En el test salía todo de vicio pero en la operativa real nada era ni parecido.

Estuve mucho tiempo en esta fase, ni salía de fiesta (eran mis años mozos) por estar buscando el sistema ideal.
Como dije, estuve perdiendo mucho tiempo en esta fase, demasiado, hasta que hastiado me di cuenta que no había ni que nunca encontraría un sistema automático que me permitiese vivir del trading.

Vamos, que en este caso sufrí una transformación pasando de ser un trader sistemático a ser un trader discrecional.

Intradía: mis ansias por ganar dinero rápido, las ganas de acción me llevaron a operar intradía.

He de reconocer que fue una gran fuente de experiencia. Llegué a consolidarme, a no perder dinero e incluso ganarlo.

Pero poco a poco mi cabeza se fue dando cuenta de lo que yo  no quería darme: demasiado esfuerzo para poco rendimiento.
Vivir del trading, ser trader (esa profesión tan elitista) no podía llevar a estar con las pestañas pegadas todo el día en la pantalla (aunque me encantase).

Fue en esos momentos cuando pasé de ser trader intradia (cerraba todas mis posiciones en el día) a no saber cuando las iba a cerrar: días, semanas, meses…..

Aprendí a dejar una posición abierta el tiempo que fuese sin sentir miedo, pudiendo dormir de noche sin preocuparme o sin consultar de madrugada las cotizaciones.

Pero claro, esto fue gracias a uno de los pilares del trading que nunca había tenido en cuenta, por aburrido:

La gestión del dinero: trasladé todos mis esfuerzos de buscar el cruce de medias perfecto, el indicador por excelencia, la figura o set-up infalible a centrarme exclusivamente en la gestión del dinero y del riesgo, en la gestión de la operación, en eliminar todas las pérdidas posibles viniesen de donde viniesen.

El cambio fue brutal, me volví consistente, casi no perdía dinero. Sin embargo, curiosamente, mi porcentaje de acierto fue bajando. De tener un 72% de acierto bajé por debajo del 40%.

A medida que bajaba el porcentaje de acierto la rentabilidad de mi cuenta iba en aumento.

¿por qué?

Era una confluencia de factores.

Mantener la posición más abierta que limitándola solo al intradía me llevó a dejar correr las ganancias.

Me llevó a no sobreoperar.

Tenía las espaldas muy bien cubiertas, sabía lo que iba a perder antes de abrir la operación por lo que si no saltaba el stop sólo me esperaban ganancias.

Aprendí a ser paciente, muy paciente. No quería ver más esas operaciones en las que cerraba en positivo y estás seguían avanzando a mi favor pero ya conmigo fuera.

Quería aprovechar el máximo movimiento posible.

Aun a costa de que la operación se diese la vuelta e hiciese saltar el stoploss.

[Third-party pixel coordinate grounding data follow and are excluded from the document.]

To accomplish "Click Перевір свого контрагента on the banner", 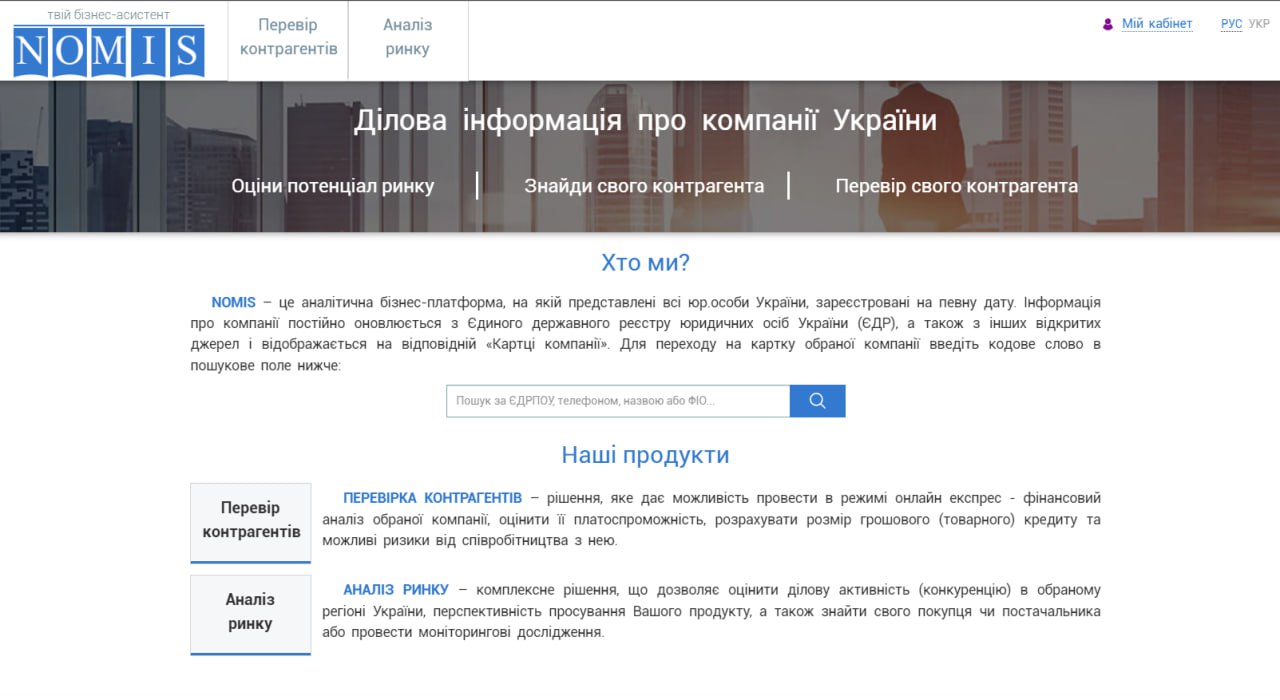I will 956,186.
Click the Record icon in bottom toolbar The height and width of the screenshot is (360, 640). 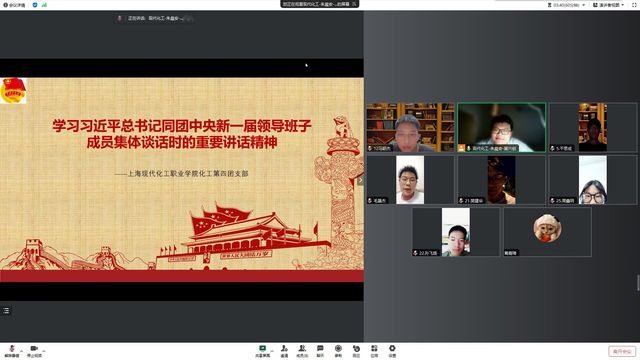pyautogui.click(x=338, y=349)
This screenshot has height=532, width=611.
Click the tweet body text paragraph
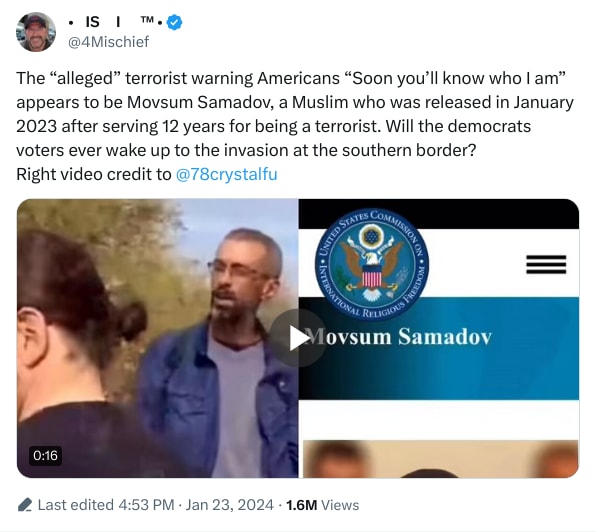tap(295, 126)
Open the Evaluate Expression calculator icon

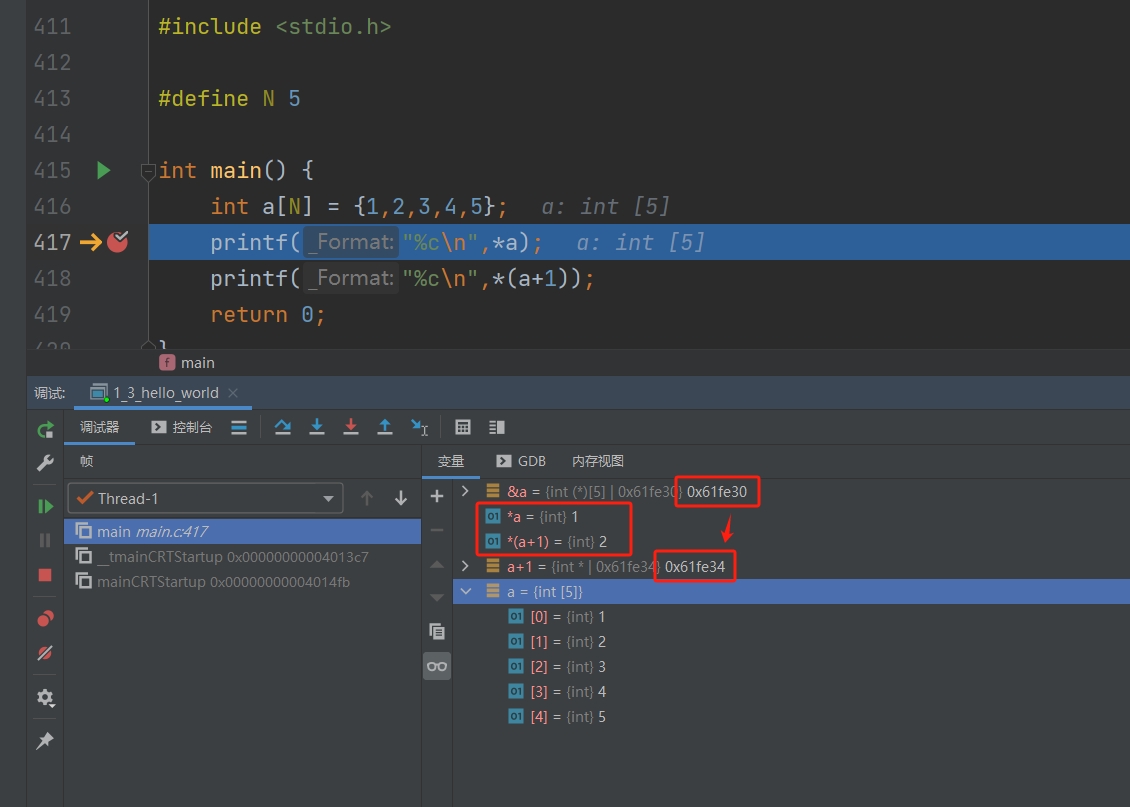(x=463, y=427)
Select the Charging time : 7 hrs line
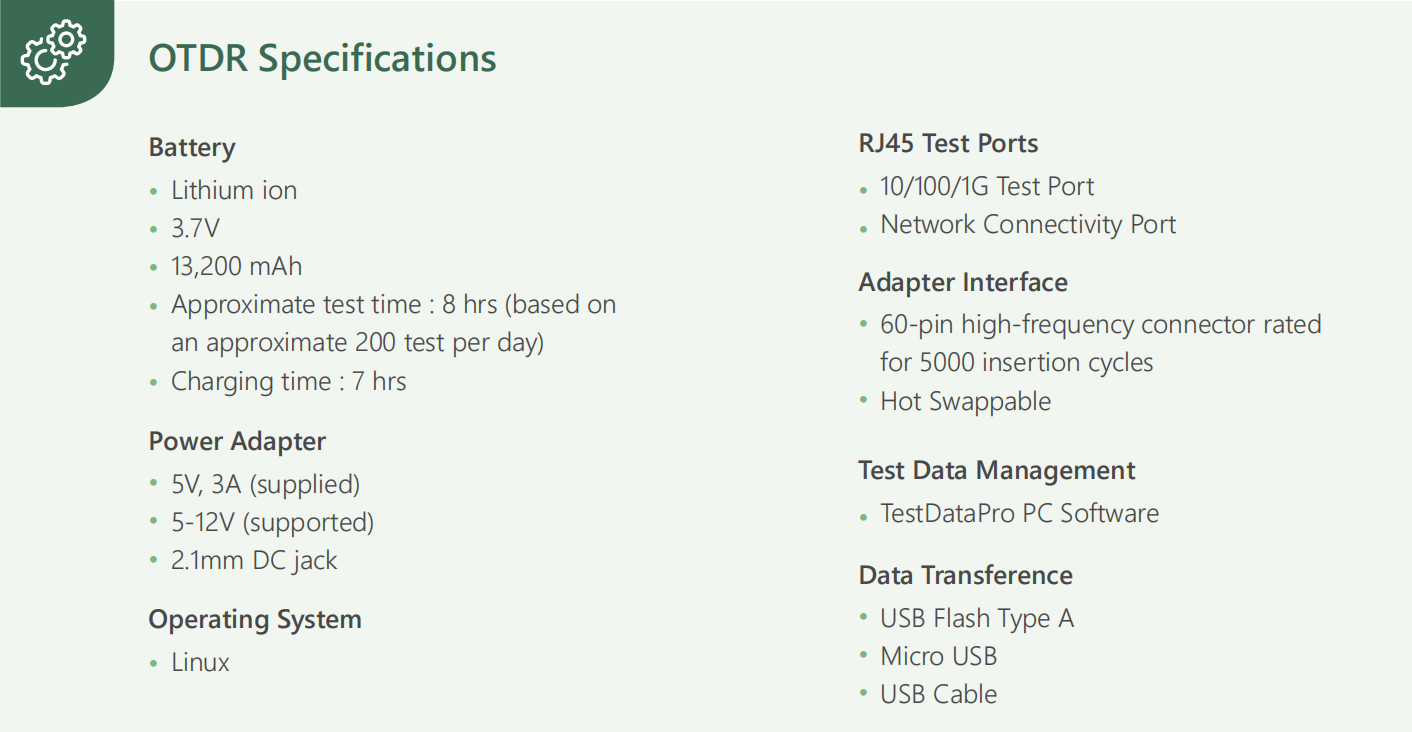This screenshot has height=732, width=1412. click(x=288, y=381)
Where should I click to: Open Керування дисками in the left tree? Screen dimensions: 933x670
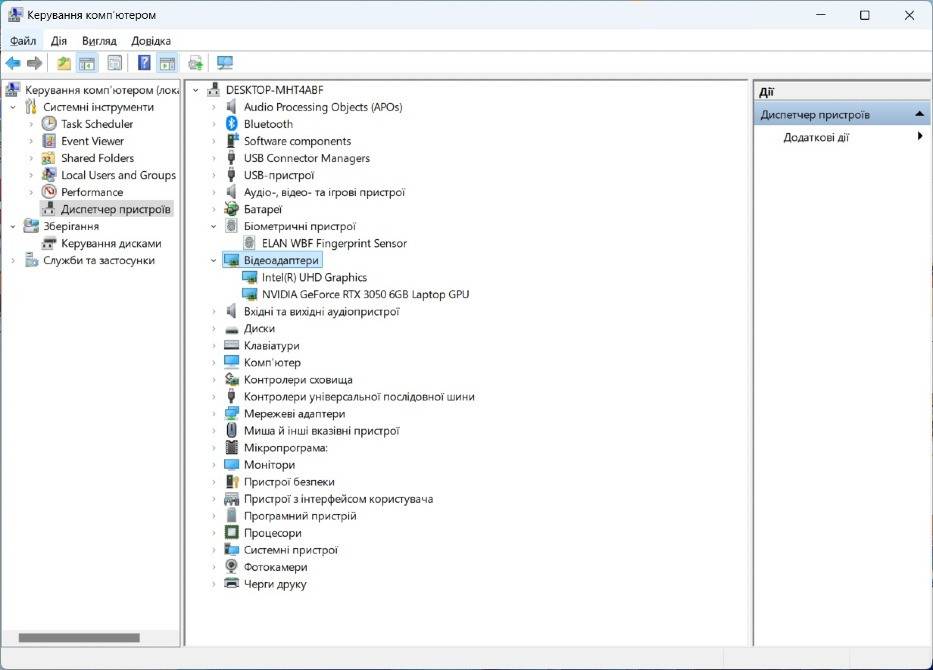[110, 243]
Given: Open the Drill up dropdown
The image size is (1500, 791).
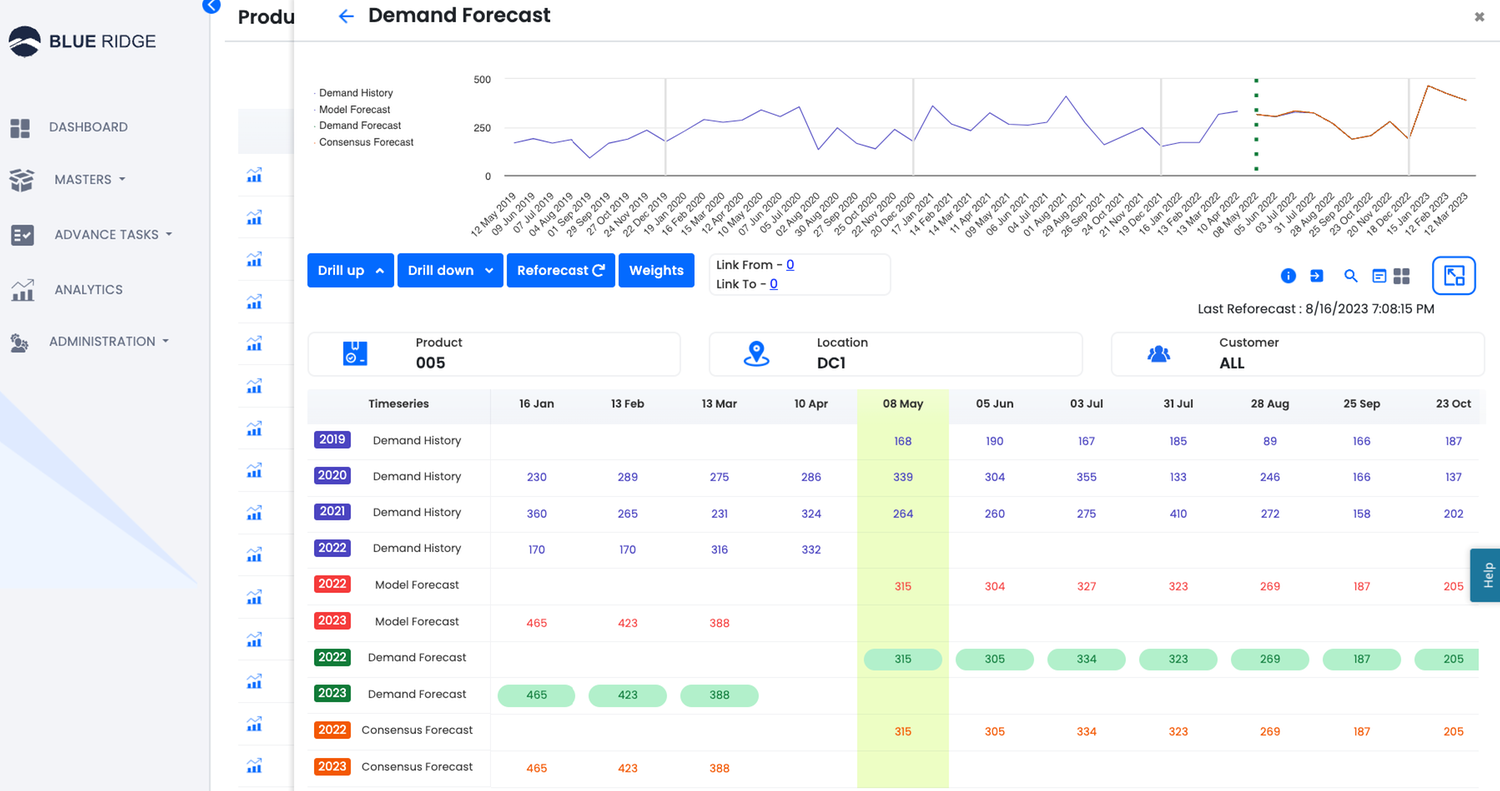Looking at the screenshot, I should [x=350, y=270].
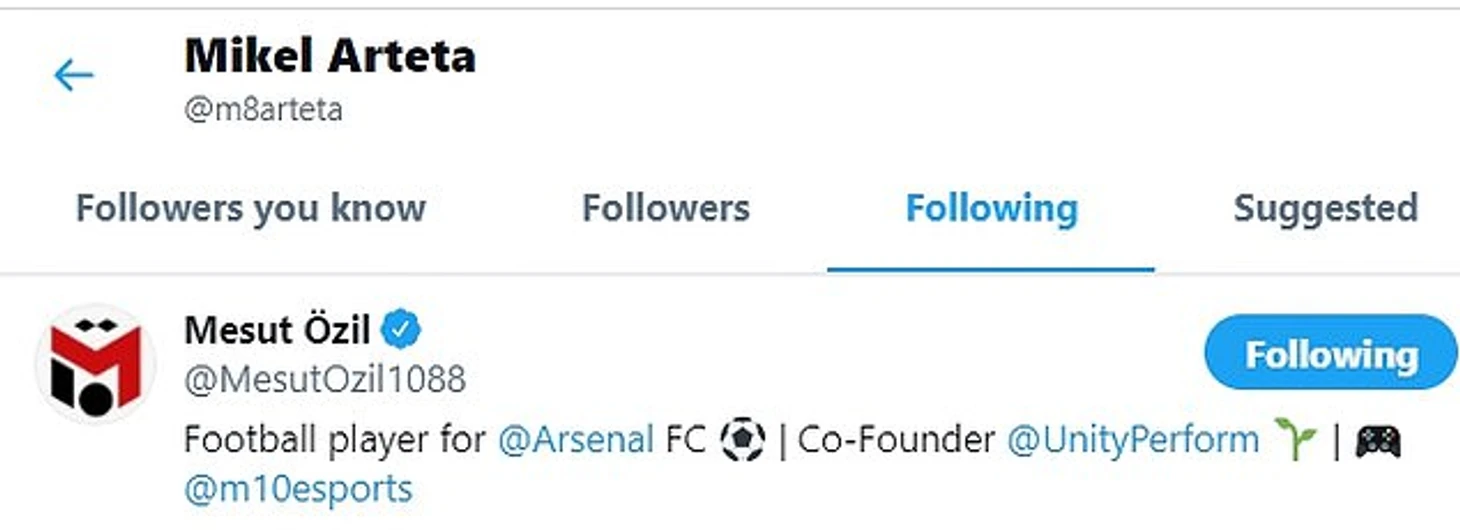Image resolution: width=1460 pixels, height=530 pixels.
Task: Click the "Football player for" bio text
Action: coord(334,440)
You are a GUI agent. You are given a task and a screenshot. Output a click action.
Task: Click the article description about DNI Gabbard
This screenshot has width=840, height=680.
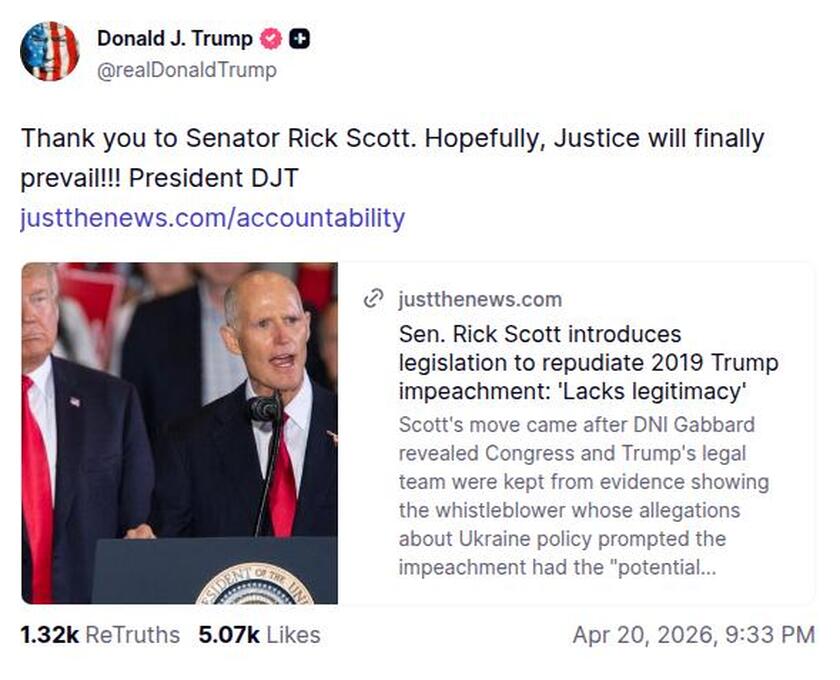(584, 496)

Aprendí que el verdadero dinero no está en el intradía sino en la paciencia de aguantar la posición abierta a mi favor. El tiempo que hiciese falta.

Estos son a grandes rasgos, pues cada etapa tiene sus matices, los puntos principales que he evolucionado de manera importante desde mi llegada a los mercados.

Se que dentro de unos años habré evolucionado más y mi punto de vista habrá cambiado respecto a lo que hoy pienso, respecto a lo que hoy he explicado en este artículo. Es normal, es producto de esa evolución, es producto de la persistencia, es producto de tener al trading como única filosofía de vida.

Y espero seguir aquí para seguir contándolo y que otros traders puedan servirse igualmente de ello.